Errors by dependency type:
The root word was misidentified in 7 sentences, including 1 where the sentence had no verb and 2 where the copula was identified as the root (the copula should be analyzed as a dependent of its syntactic complement).
The next most common type of error was confusion between adjuncts and complements of clauses. Adverbial clauses modifying another clause were labeled as complements 4 times, while a clausal complement was labeled as an adjunct once. There seems to be a bias toward treating clauses as complements, even when the governing verb does not normally take a clausal argument.
My goal is to use the Stanford Parser output to identify verbs which have a high probability of describing events in a narrative; I want to include verbs which contribute significantly to the semantic content of a document’s narrative.
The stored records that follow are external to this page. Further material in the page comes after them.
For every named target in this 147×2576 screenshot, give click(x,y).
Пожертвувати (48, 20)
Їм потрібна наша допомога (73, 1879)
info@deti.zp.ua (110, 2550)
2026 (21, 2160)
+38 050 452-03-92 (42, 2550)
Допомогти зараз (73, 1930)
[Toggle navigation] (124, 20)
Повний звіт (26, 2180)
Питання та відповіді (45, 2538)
The apparent tendency to identify non-complements as complements, and to a lesser extent the misidentification of root words, lowers my confidence in the results. Is a ~.88 “success” rate (conjuncts vs. adjuncts vs. root words) “good enough”? I need a better idea of what performance is good enough.
Because of the way Stanford dependencies are implemented (in the Stanford Parser), there is some inconsistency in that some constructions are headed by content words while others retain their syntactic head word as head. Stanford dependencies are implemented by pattern-matching on phrase-structure parse trees—each construction must be implemented separately. This inevitably means that there will be some constructions which are not covered. Of course, the implementation can be improved gradually.
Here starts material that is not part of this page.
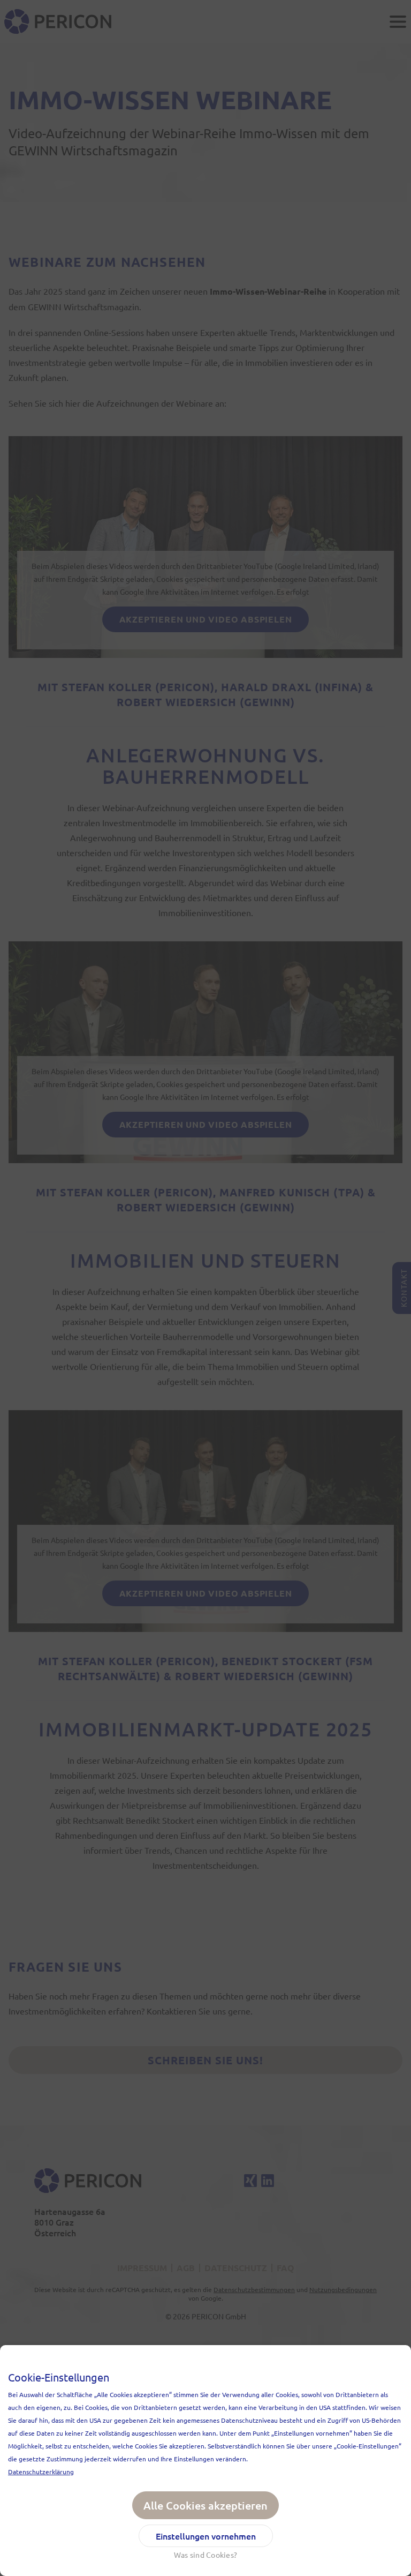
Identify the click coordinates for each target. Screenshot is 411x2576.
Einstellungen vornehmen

A related problem is the question of how far to go in transforming the parse tree. Some constructions may require an even more radical transformation than is currently done, in order to surface a content word as head (I show an example below). How far is too far? The answer is up to the implementers of the Stanford Parser.
The last related problem is that of performance. There is no gold standard data—the “gold standard” is the output of the Stanford Parser on gold standard phrase-structure trees. This means we (users) can’t evaluate the Stanford dependencies output. I am sure the researchers at Stanford do their own checking, but I have not seen any numbers for coverage or accuracy of the tree transformations. Some gold-standard data was apparently created for a BioNLP task, but I don’t know how useful that domain-specific data would be.
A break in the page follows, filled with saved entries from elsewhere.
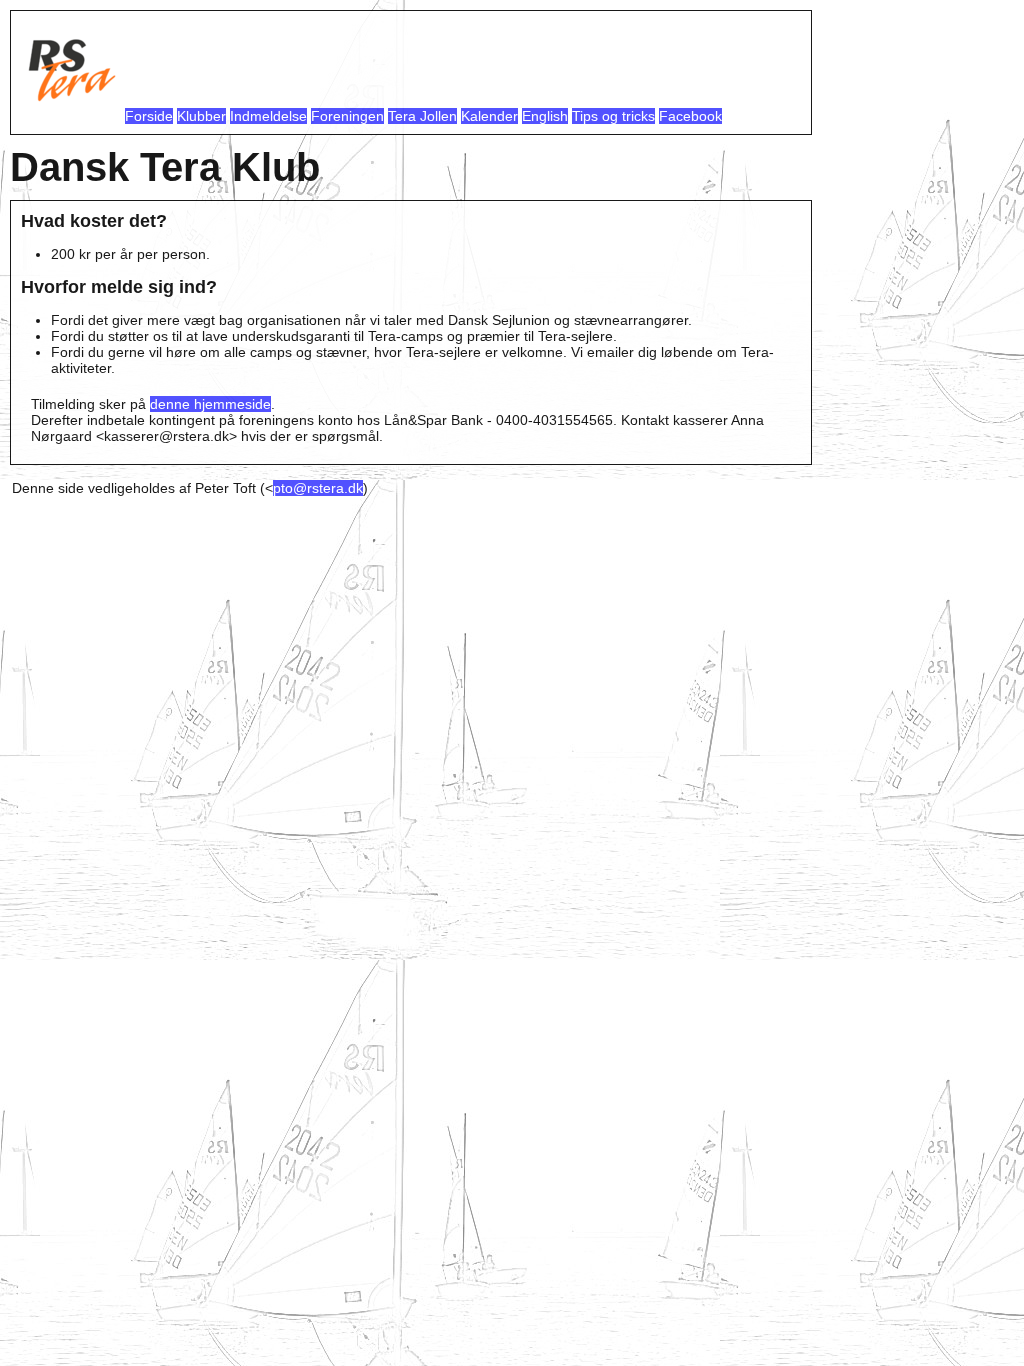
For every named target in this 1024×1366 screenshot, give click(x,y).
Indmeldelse (268, 116)
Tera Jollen (422, 116)
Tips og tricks (613, 116)
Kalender (489, 116)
So the question remains, should we be satisfied with the Stanford dependencies? I certainly intend to use them—they offer a substantial improvement in usefulness over either phrase-structure trees or standard dependencies. Still, there appears to be room to consider alternate approaches, if they have advantages over the Stanford dependencies approach. All this has certainly made me think, and I have a few ideas of my own. I’m not sure whether I will have time to explore them, though, which seems rather appropriate, I feel—or ironic, maybe.
Consider the following parser output:
The phrase “much of the first-quarter profit” is parsed as an NP headed by the adverb “much”—which I think is a noun, pronoun, or possibly a (pre-)determiner in this case, but this is a problem with the Penn Treebank which only tags “much” as RB or JJ. The relation nsubj(arose, much) doesn’t convey much (haha) meaning, though—it would nice if “profit” was the head, perhaps with an amod(profit, much_of) relation, but this is a radical transformation of the original syntax, and it is not clear what the best output here is.
I think that the “most correct” parse here is:
(NP (NN much) (PP (IN of) (NP (DT the) (NN first-quarter) (NN profit))))
and a more semantic-oriented analysis could be:
(NP (PRE-DET much of) (DT the) (NN profit))
Well, it should be something like the above, anyway.